Or celui-ci, malgré la relance chinoise, est en baisse de 2% depuis le début du mois et toujours de 10% depuis un an. Ce manque d’allant se retrouve dans l’évolution des prix à la production, désormais en territoire négatif en Europe comme en Chine.
Le deuxième indice d’une économie qui ralentit rapidement, se lit dans le plongeon des indicateurs de moral des directeurs d’achat du secteur manufacturier dans le monde et dans les enquêtes qui interrogent les petits patrons américains.
A cet égard, les derniers indicateurs PMI de la zone euro, publié le 21 avril, sont très frappants : alors que le moral est bon dans les services, il est très faible dans l’industrie, avec un chiffre de 45,5, bien en-dessous des attentes et du seuil de 50 séparant l’expansion de la contraction. Or historiquement, c’est bien l’industrie qui est un indicateur avancé pour l’ensemble de l’économie, non les services en dépit de la part prépondérante de ceux-ci dans l’activité.

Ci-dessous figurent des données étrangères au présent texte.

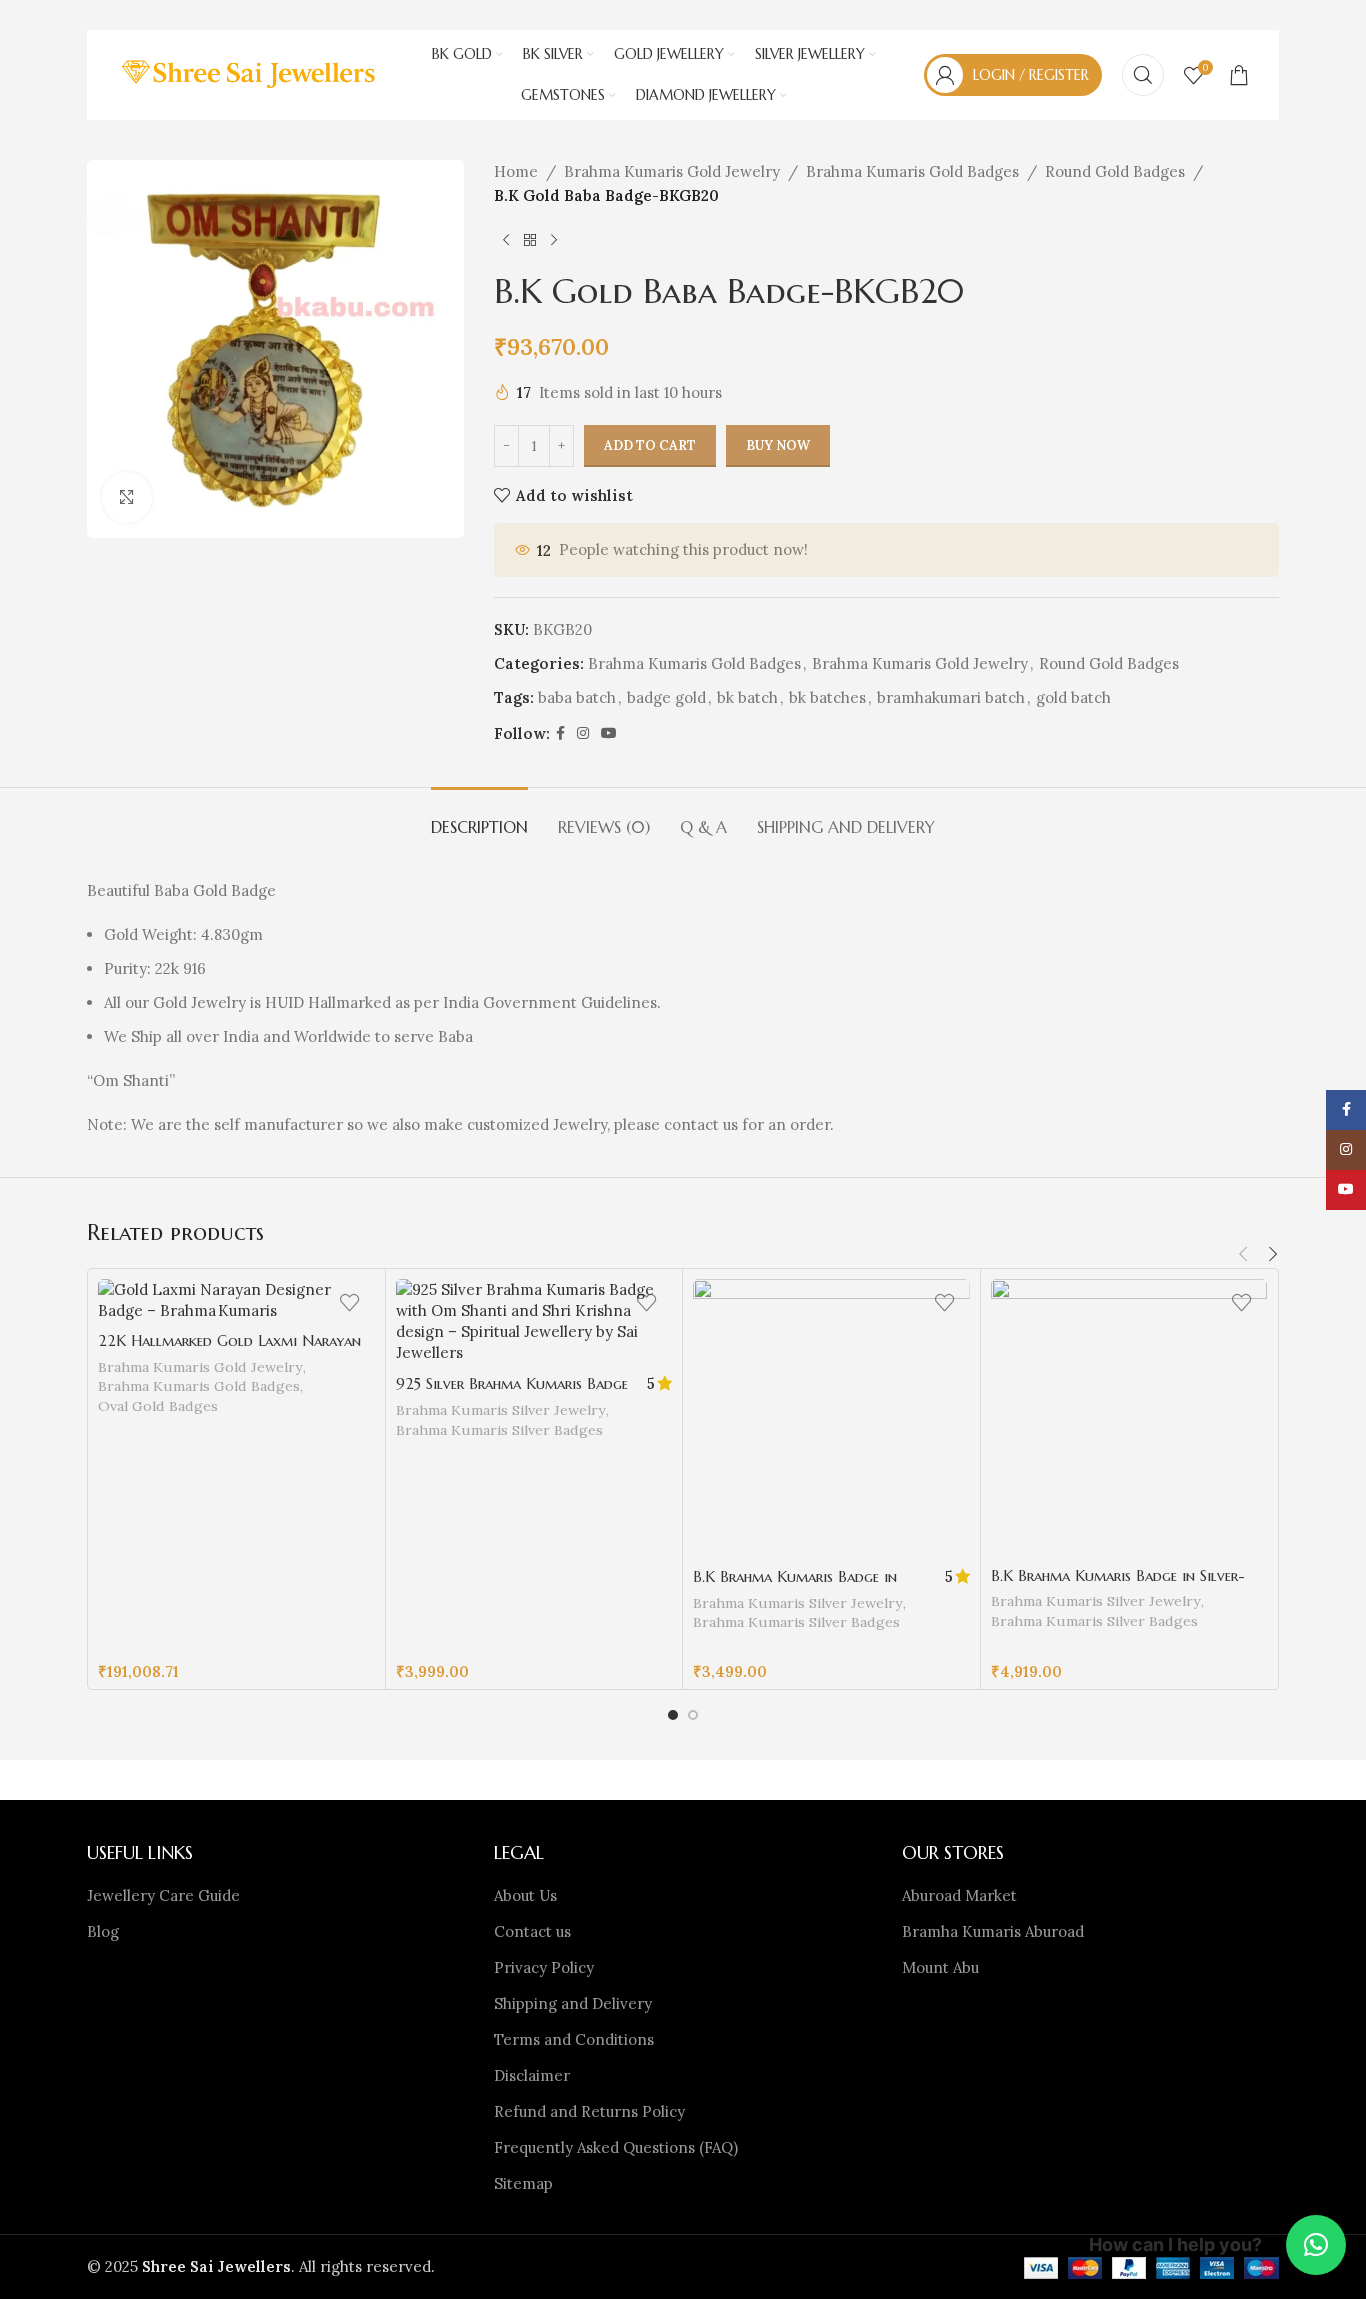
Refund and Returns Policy (589, 2111)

Aux Etats-Unis, les enquêtes des Fed régionales, à l’image de celle publiée le 20 avril par la Fed de Philadelphie, confortent cette tendance. Mais ce sont surtout les sondages réalisés par l’association NFIB qui illustrent l’optimisme chancelant des entrepreneurs du pays : la dernière publication, celle du 14 avril 2023, indique que la disponibilité du crédit est la plus faible pour les PME américaines depuis 2002 et que les intentions d’embauches sont au plus bas depuis décembre 2018.
Nous touchons là au troisième signal qui fait craindre une forte décélération de l’économie dans les prochains mois : l’emploi.
Depuis plusieurs mois, la résistance des marchés du travail des deux côtés de l’Atlantique est citée en exemple par les derniers défenseurs d’un scénario d’atterrissage en douceur (« soft landing ») voire de pas d’atterrissage du tout (« no landing ») de l’économie mondiale.
Or les dernières tendances montrent une dynamique en nette perte de vitesse. Aux Etats-Unis, les demandes hebdomadaires continues d’allocation chômage sont ainsi revenues en ce mois d’avril au niveau de février 2020, avant la pandémie. Et les derniers chiffres officiels de l’emploi ne sont guère plus encourageants avec des créations en mars 2023 au plus bas depuis décembre 2020 et des emplois temporaires désormais en baisse de 10% sur un mois.
Tout ceci devrait inciter les banques centrales, et en particulier la Fed, attendue dès le 3 mai prochain, à faire preuve de prudence dans leur combat contre l’inflation. Les derniers chiffres sont à même de les conforter, l’essentiel du chemin est derrière elles.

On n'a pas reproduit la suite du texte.